Rust, Python, TypeScript, JavaScript, Go, PHP, C++, Ruby, Java, Bash, CSS/SCSS, Lua, Svelte, JSON, Markdown.

Each language gets proper import resolution, symbol extraction, and relationship mapping. The Go parser understands package imports. The Rust parser knows about use and mod. The TypeScript parser handles import and require. This isn't one-size-fits-all — each language parser is tuned.

What changed in v0.13

This is our biggest release. 35 commits. Here's what's new:

Commit search — search git history by meaning, with lazy-loaded indexing
AI CLI commands — diff, explain, stats, review, commit, release
Contextual chunk enrichment — Anthropic's Contextual Retrieval technique
RaBitQ quantization — ~32x vector compression
OctoHub and Together AI embedding providers
Branch-aware delta indexing — smarter incremental updates
Migrated to rmcp SDK — official Rust MCP implementation for stability
Improved GraphRAG — better node resolution and path finding
7 bug fixes — git root commits, embedding types, reranking, relationship counting

We use Octocode to build Octocode, so every rough edge gets caught fast.

Getting started

macOS (Homebrew)

brew install muvon/tap/octocode

Universal install script

curl -fsSL https://raw.githubusercontent.com/Muvon/octocode/master/install.sh | sh

Works on macOS (Intel + Apple Silicon), Linux (x86_64 + ARM64), and Windows.

From source

cargo install octocode

First run

Set up an embedding provider (Voyage AI gives 200M free tokens/month):

export VOYAGE_API_KEY="your-key"

Index and search:

cd your-project
octocode index
octocode search "how does authentication work"

Enable GraphRAG:

octocode config --graphrag-enabled true
octocode index --force

Connect to your AI assistant as MCP server — see the MCP integration guide for Claude, Cursor, and Windsurf configs.

The real point

We built Octocode because grep doesn't understand code.

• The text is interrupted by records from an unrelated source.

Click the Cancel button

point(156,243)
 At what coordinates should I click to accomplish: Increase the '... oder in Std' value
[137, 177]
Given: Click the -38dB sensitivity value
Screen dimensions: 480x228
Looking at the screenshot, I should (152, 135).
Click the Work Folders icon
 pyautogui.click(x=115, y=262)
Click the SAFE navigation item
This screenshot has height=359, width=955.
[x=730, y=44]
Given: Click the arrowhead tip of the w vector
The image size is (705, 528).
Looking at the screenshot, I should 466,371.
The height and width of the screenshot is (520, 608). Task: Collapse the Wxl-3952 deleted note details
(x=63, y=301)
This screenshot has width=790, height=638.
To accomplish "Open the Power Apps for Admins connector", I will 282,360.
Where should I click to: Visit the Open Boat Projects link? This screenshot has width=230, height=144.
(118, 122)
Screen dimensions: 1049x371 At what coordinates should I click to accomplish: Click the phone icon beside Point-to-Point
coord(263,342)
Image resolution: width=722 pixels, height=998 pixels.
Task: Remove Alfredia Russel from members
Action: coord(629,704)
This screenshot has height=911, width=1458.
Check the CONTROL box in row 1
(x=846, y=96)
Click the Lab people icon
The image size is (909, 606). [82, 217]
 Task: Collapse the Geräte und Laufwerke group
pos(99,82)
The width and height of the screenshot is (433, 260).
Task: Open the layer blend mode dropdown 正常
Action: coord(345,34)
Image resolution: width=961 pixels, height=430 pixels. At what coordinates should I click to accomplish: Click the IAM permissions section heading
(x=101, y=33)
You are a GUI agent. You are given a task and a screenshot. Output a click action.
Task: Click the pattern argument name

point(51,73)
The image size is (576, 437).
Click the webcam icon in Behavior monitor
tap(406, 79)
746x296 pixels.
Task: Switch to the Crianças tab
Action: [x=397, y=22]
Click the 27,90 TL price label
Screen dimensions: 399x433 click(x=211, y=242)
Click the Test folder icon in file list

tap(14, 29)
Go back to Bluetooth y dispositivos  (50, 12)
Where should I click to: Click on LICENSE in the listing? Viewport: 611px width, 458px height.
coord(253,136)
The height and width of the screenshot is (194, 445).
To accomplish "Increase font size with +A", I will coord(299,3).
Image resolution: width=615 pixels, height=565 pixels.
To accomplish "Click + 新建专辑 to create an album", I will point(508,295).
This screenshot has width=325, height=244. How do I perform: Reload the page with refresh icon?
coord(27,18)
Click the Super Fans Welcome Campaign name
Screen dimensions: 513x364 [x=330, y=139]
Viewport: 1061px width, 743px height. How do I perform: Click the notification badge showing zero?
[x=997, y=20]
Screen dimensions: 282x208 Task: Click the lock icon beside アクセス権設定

Not because there's anything wrong with grep — it does exactly what it says. But "find the string auth" and "show me how authentication works" are fundamentally different questions.

The shift from keyword search to semantic search isn't a feature. It's a category change. And with MCP, it's not just for humans anymore — it's how AI assistants understand your code too.

We use it to build everything at Muvon. It's the tool that makes a two-person team possible. And it's free, open source, Apache 2.0.

260+ GitHub stars. 14 languages. One Rust binary. Try it.